### About this exercise
Beginning at the line that mentions "This screenshot has width=1127, height=636.", retype the rest of the records below exactly. Pictures are not part of the copy.
START Material shown
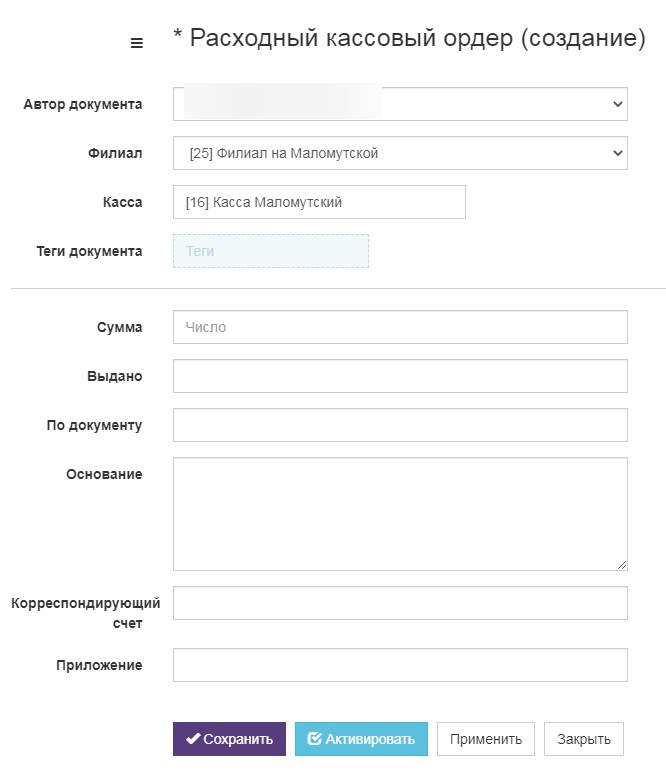Focus the Корреспондирующий счет field
This screenshot has width=666, height=775.
400,603
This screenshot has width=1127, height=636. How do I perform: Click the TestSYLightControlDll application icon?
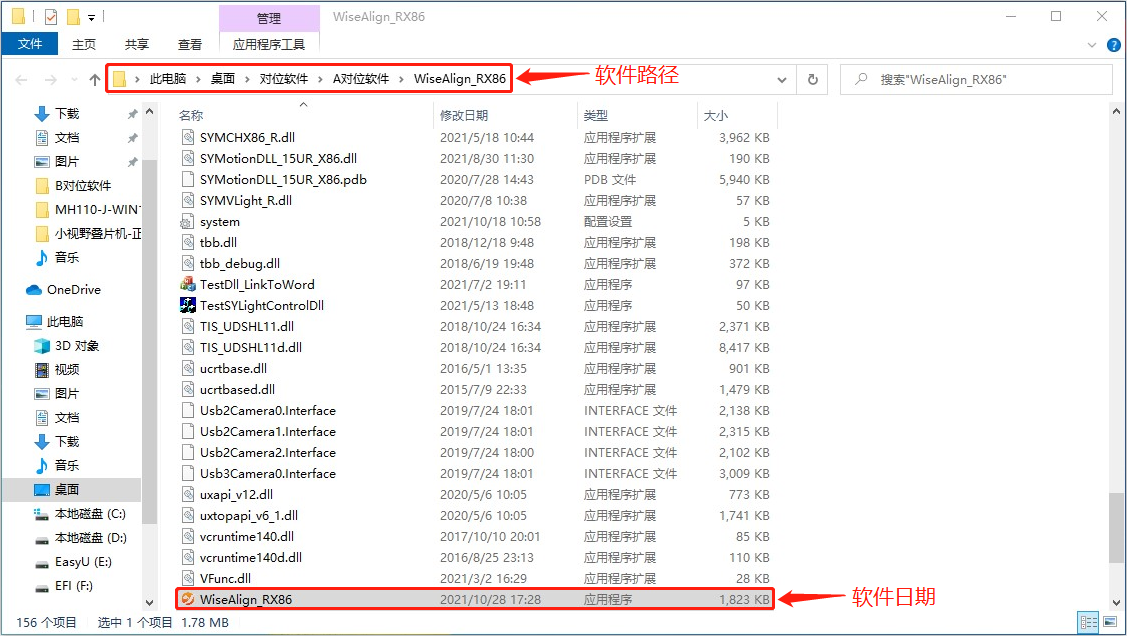click(x=187, y=305)
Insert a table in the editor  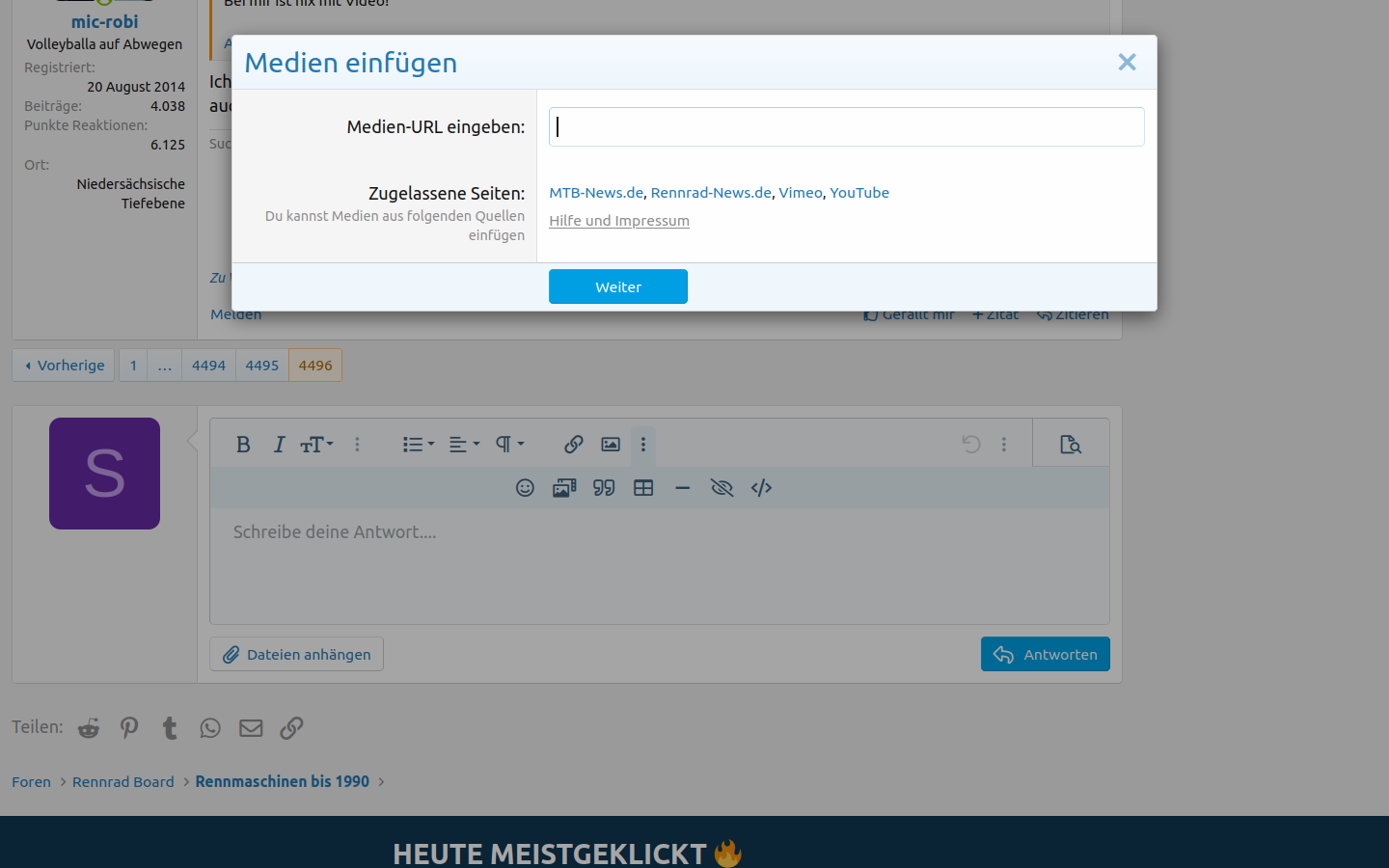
END Material shown
### Answer section
This screenshot has width=1127, height=636. How do I perform: Click the TestSYLightControlDll application icon?
click(x=187, y=305)
Insert a table in the editor  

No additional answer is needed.